What you have to do:
Copy the listing from the line with "Click the 'package animal;' line" to the line with "How do I perform: Click", both ends included, word for word, and leave the pictures out.
*** Records for this task ***
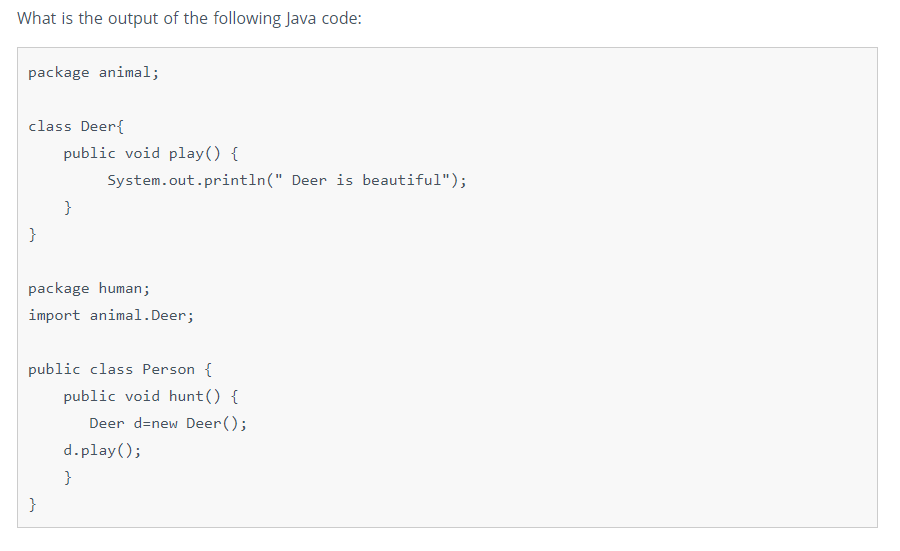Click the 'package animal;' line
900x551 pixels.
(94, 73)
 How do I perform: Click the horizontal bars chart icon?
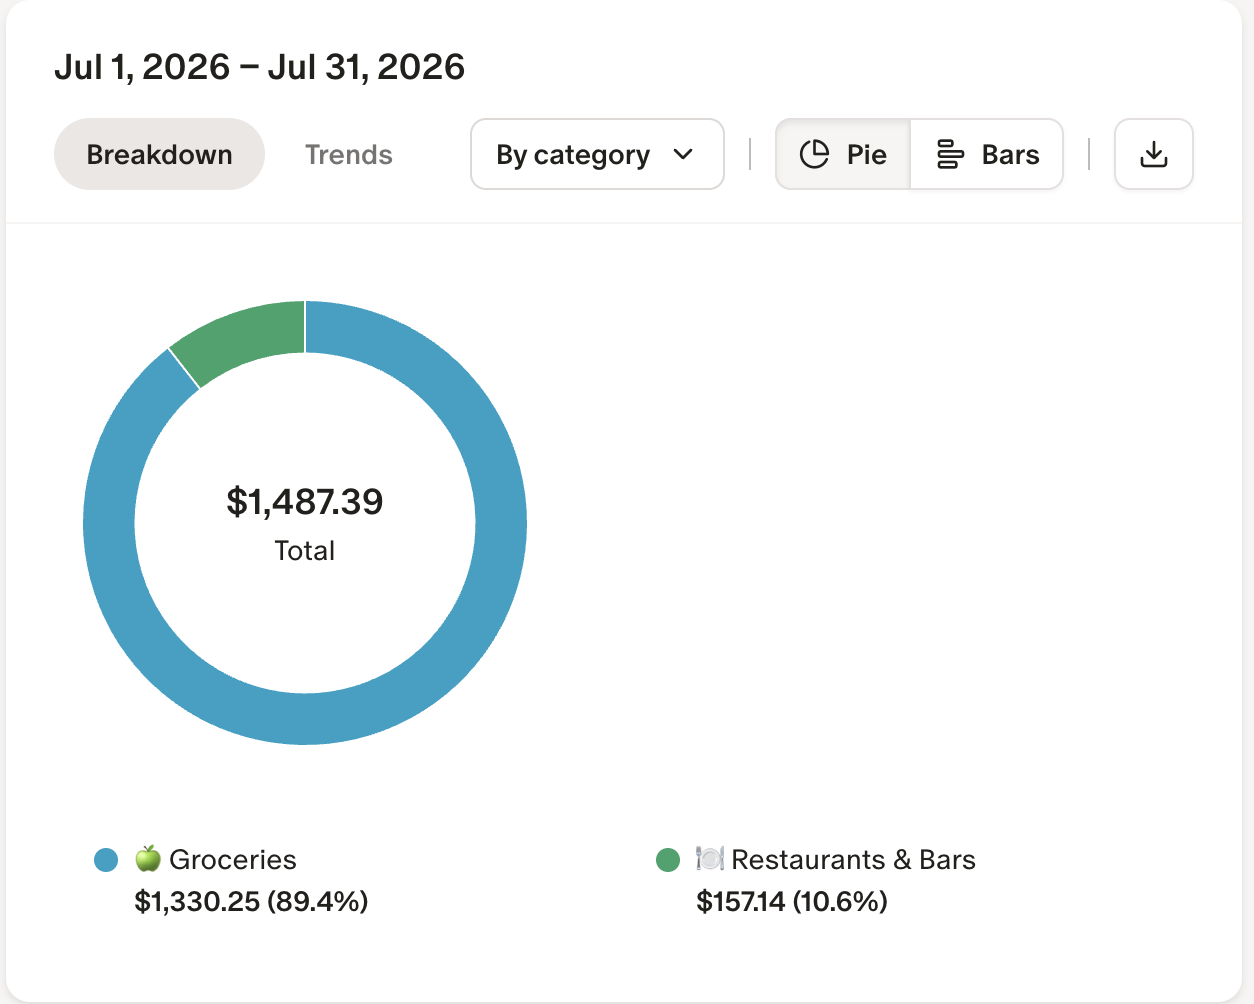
***
*** Records for this task ***
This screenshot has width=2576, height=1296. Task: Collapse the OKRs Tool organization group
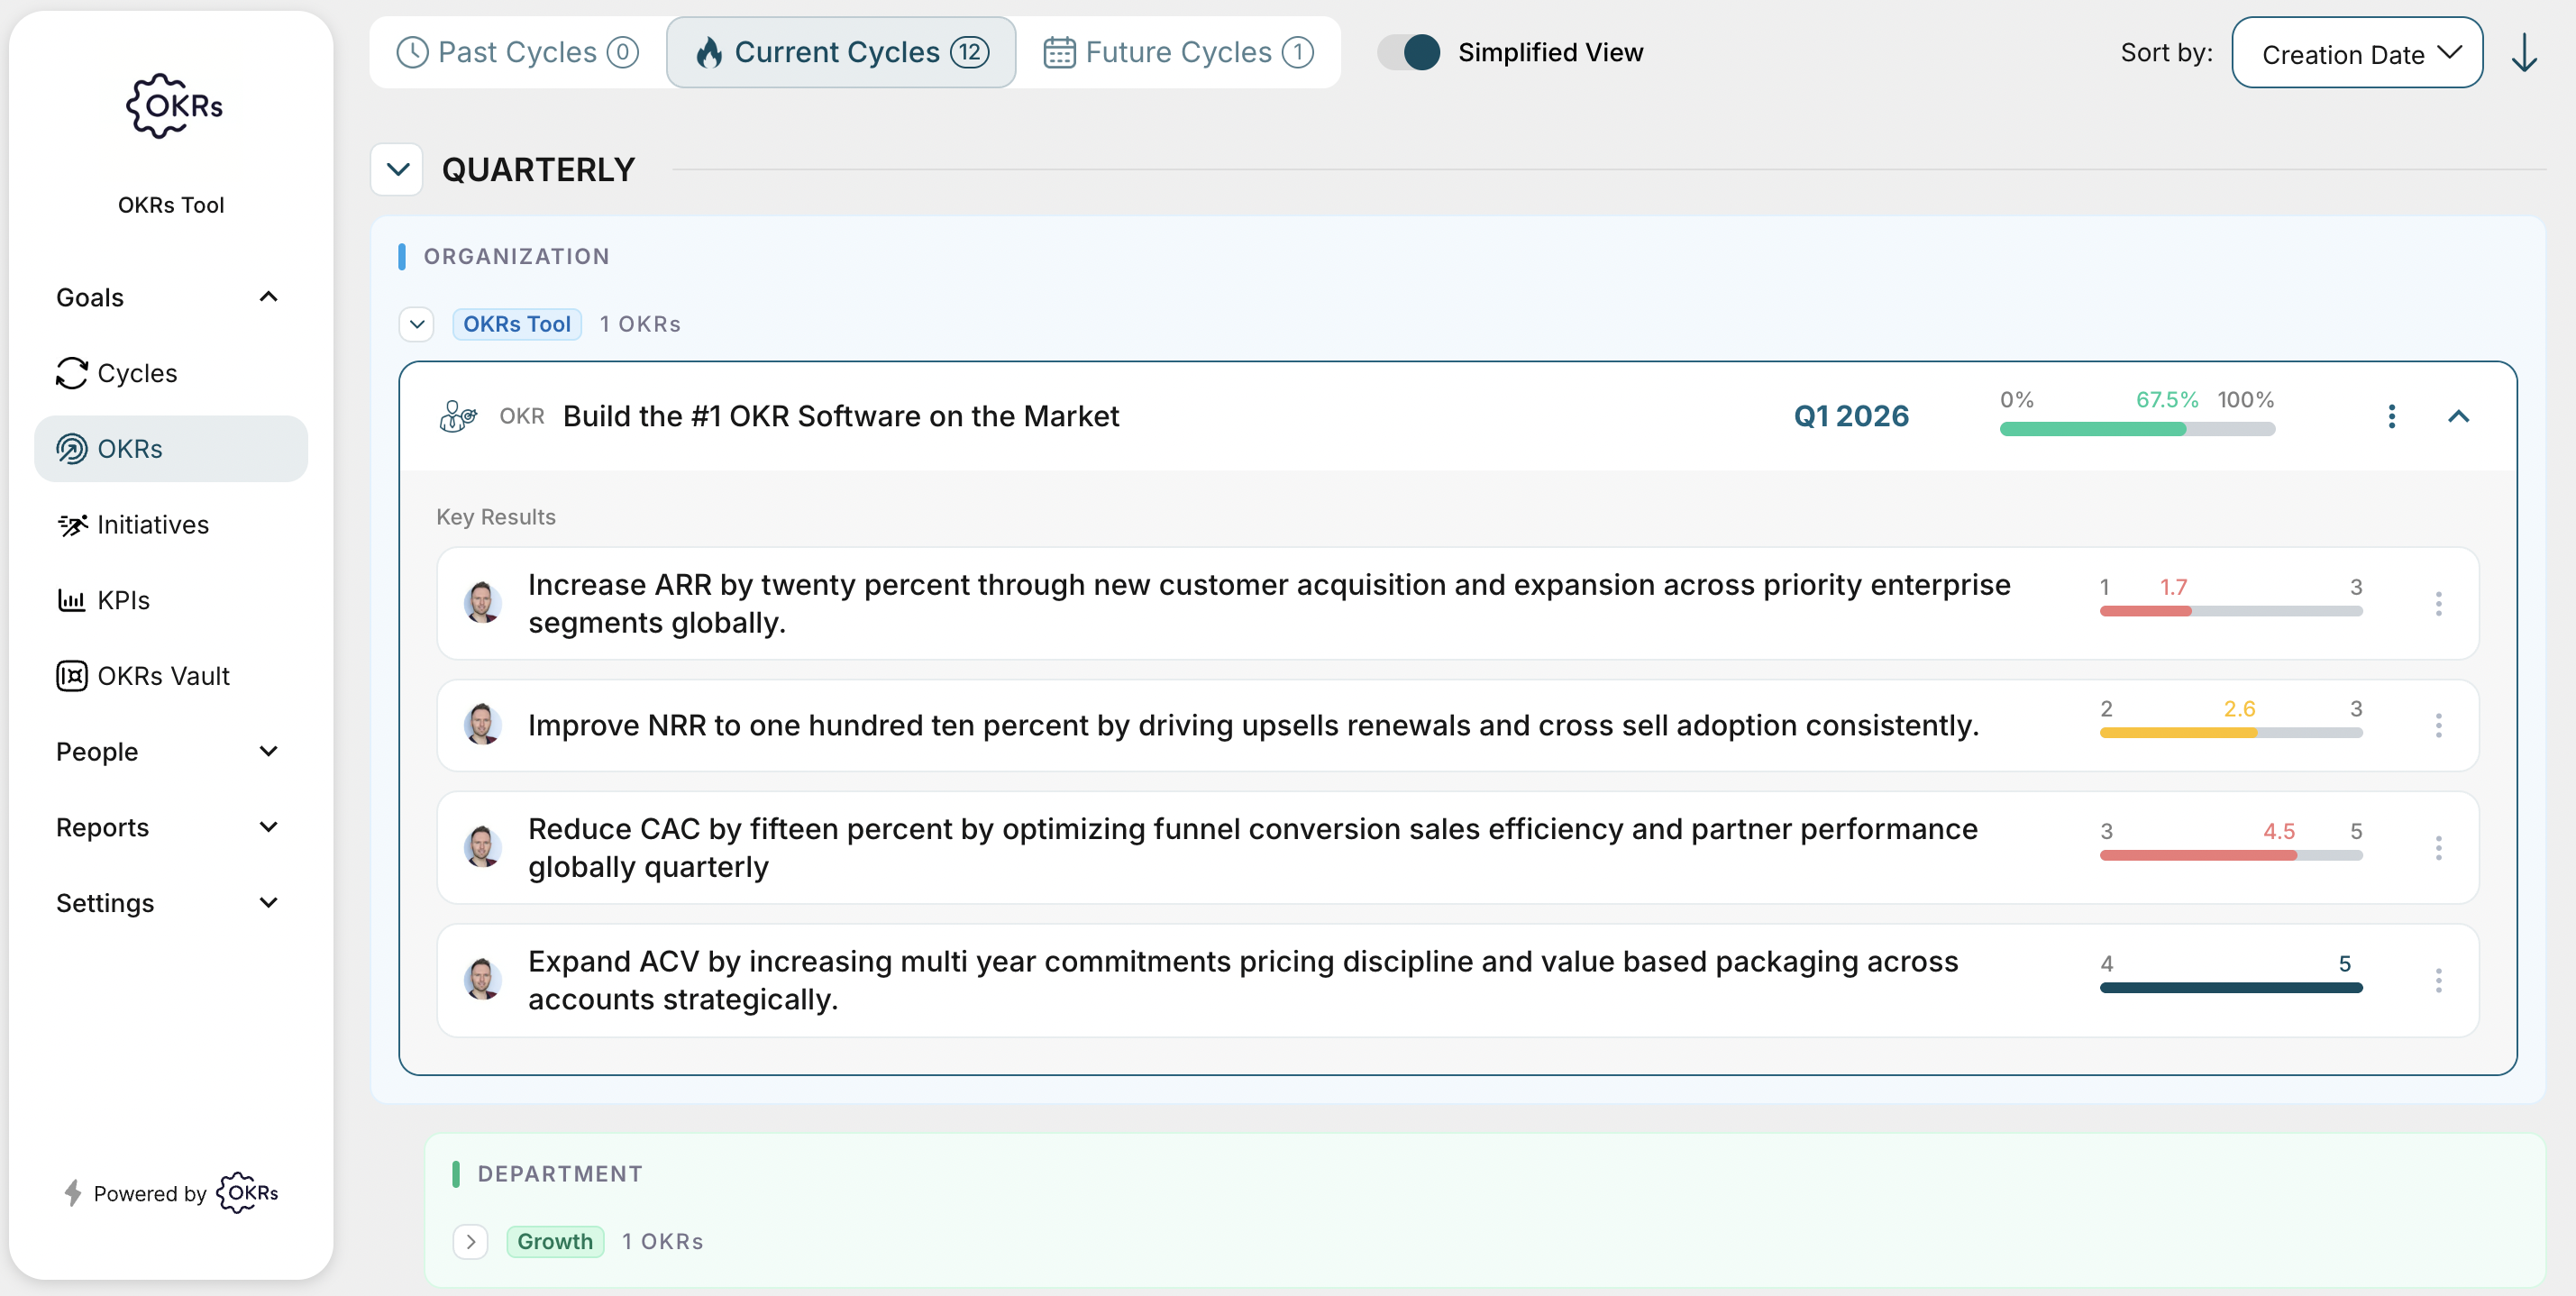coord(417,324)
***
Response to this exercise:
Click the 'package animal;' line
900x551 pixels.
(94, 73)
 How do I perform: Click the horizontal bars chart icon?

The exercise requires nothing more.